Itu adalah masalah yang ditimbulkan oleh desakan aneh Amerika pada olahraga terorganisir yang menjadi akar dari persahabatan yang bermakna. Anak laki-laki ingin punya teman dan mereka akhirnya menginternalisasi gagasan bahwa homososial itu aneh dan menjadi keras dan fisik itu baik. Mereka menjadi percaya bahwa rekan satu tim dan teman dan saudara laki-laki harus memiliki akses ke tubuh satu sama lain. Mereka secara tidak sadar menyerahkan kekuatan mereka untuk menyetujui. Apakah mereka semua mengharapkan wanita melakukan hal yang sama? Tidak. Apakah mereka semua pergi dan mencambuk penis mereka di kantor? Tentu saja tidak. Tetapi naif untuk berpikir bahwa pria kuat melecehkan wanita di tim mereka di tempat kerja hanya karena kedekatan. Itu bagian dari itu (keegoisan dan kemalasan berjalan bersama seperti mengedipkan mata dan belajar), tetapi tentu saja tidak semuanya.
Ciptakan budaya yang diam dan agresif dan akan lebih mudah untuk fokus pada kejuaraan. Anak laki-laki terbiasa. Pria datang untuk menyukainya. Mereka pikir itu normal.
Terlalu sering ketika kita berbicara tentang budaya ruang ganti di luar ruang ganti, diskusi tampaknya didasarkan pada gagasan bahwa budaya ruang ganti pada dasarnya adalah budaya pemerkosaan. Itu tidak benar. Saya telah menghabiskan banyak waktu di banyak ruang ganti dan memiliki banyak percakapan tentang anak perempuan dan perempuan dan kadang-kadang laki-laki. Saya yakin ada beberapa percakapan yang, jika diputar ulang di televisi nasional, akan mempermalukan saya dan keluarga saya. Tetapi mayoritas hanyalah percakapan manusia tentang keinginan. Di Amerika — setidaknya di luar country club dan bus Billy Bush — budaya ruang ganti benar-benar budaya tim. Dan sulit dimengerti, untuk orang-orang yang dibesarkan di lingkungan itu, di mana mereka seharusnya berhenti dan tim seharusnya mulai.
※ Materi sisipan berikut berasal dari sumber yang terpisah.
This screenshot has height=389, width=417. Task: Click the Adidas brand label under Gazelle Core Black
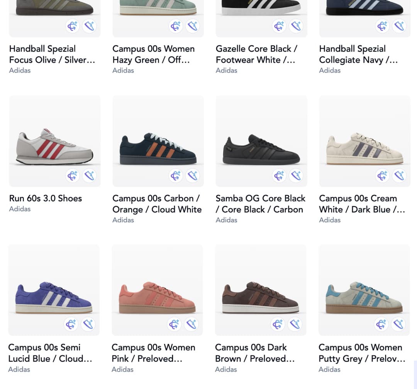[227, 70]
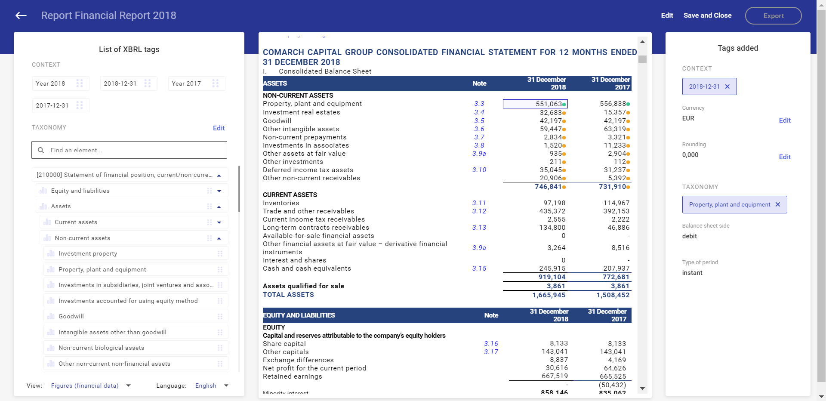Image resolution: width=826 pixels, height=401 pixels.
Task: Open the Language dropdown
Action: (x=226, y=386)
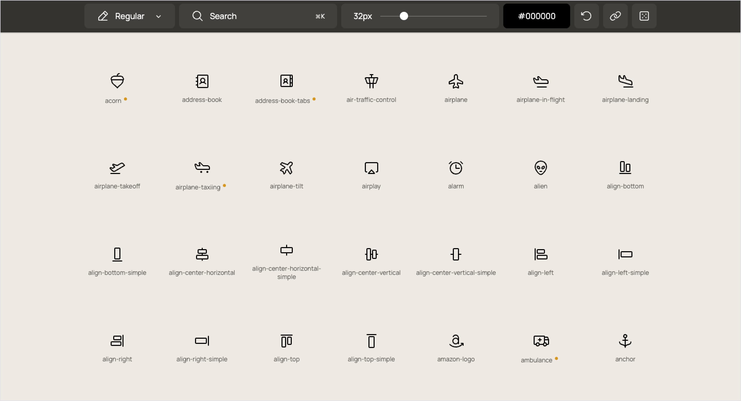Open the #000000 color picker
741x401 pixels.
click(536, 16)
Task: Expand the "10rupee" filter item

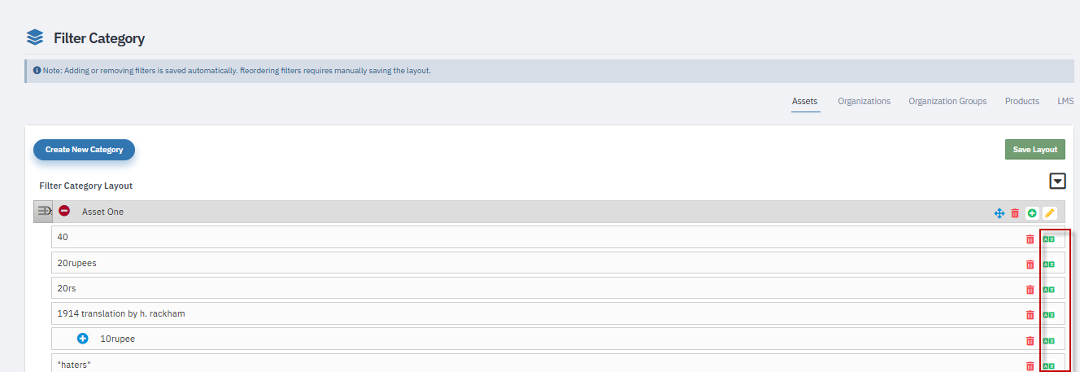Action: click(82, 339)
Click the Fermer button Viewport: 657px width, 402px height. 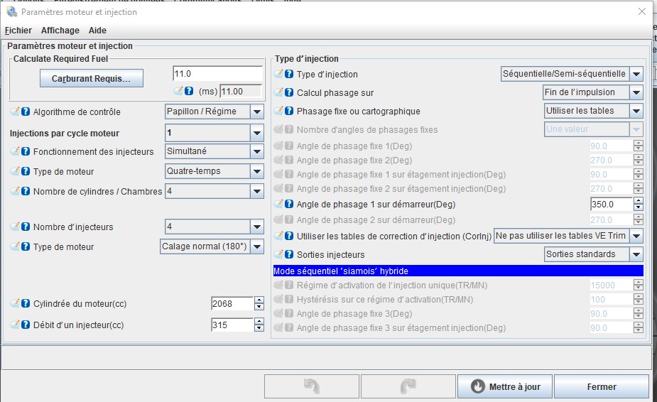click(602, 387)
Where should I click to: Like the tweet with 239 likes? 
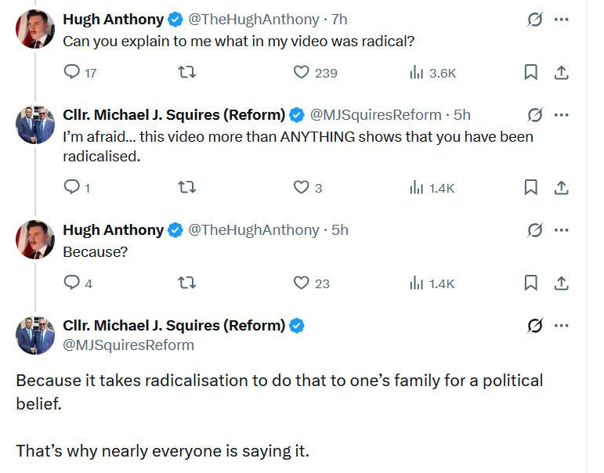point(302,72)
Apakah saya pikir olahraga remaja membingungkan pemahaman saya tentang batasan? Sangat. Saya tidak bisa kembali dan menghilangkan pengalaman itu sehingga tidak mungkin untuk membandingkan dan membedakan, tapi saya terkadang lebih kasar dengan orang daripada yang seharusnya dan saya menekan keinginan untuk mengatakan, "Jangan sentuh saya" sebagai masalah tentu saja. Kebiasaan susah hilang. Apakah bertahun-tahun terbungkus handuk, duduk di bangku kayu mengubah perilaku saya terhadap wanita? Saya tidak berpikir begitu atau, lebih baik lagi, saya ingin percaya bahwa itu tidak terjadi. Tapi rasanya tidak masuk akal lagi bagi pria straight seperti saya untuk dengan percaya diri menegaskan kebajikannya sendiri. Tentunya saya bisa menemukan cara untuk lebih menghormati.
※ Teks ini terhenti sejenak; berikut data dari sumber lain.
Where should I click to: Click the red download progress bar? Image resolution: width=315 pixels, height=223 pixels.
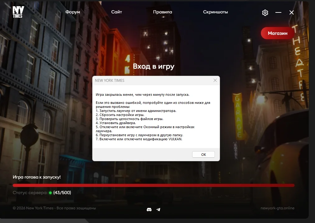pos(153,185)
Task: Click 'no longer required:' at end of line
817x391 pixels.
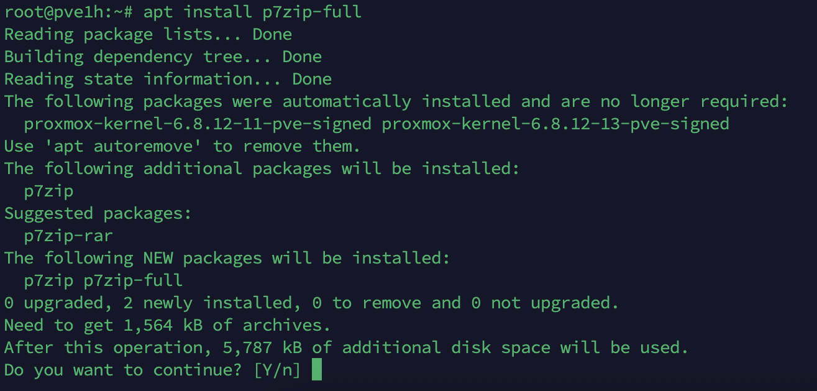Action: coord(694,101)
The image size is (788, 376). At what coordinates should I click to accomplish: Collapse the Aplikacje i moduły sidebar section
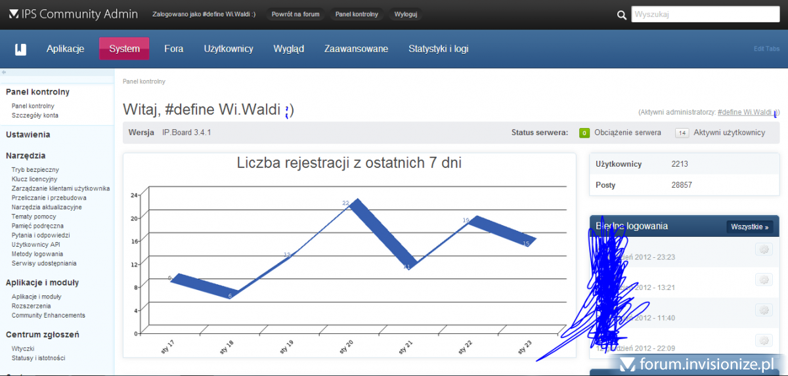[x=42, y=282]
Begitu juga para pelatih muda saat ini dan begitu juga rekan-rekan setim muda. Dengan mengajari anak-anak bahwa tim terdiri dari individu dengan kebutuhan individu, kami dapat membantu atlet muda menjadi pemimpin yang lebih empatik dan bijaksana. Dengan mengajari anak laki-laki untuk merawat rekan tim mereka yang lebih pendiam, kita mungkin dapat mempersiapkan mereka untuk melayani mereka yang berada dalam posisi lemah di masa depan — atau hanya untuk tidak menyalahgunakan posisi yang kuat. Apakah anak laki-laki sekolah menengah masih akan menjadi bajingan dari waktu ke waktu? Itu pasti. Tapi kita bisa meminta mereka untuk berbuat lebih baik. Bagaimanapun, itulah yang dilakukan rekan tim yang baik.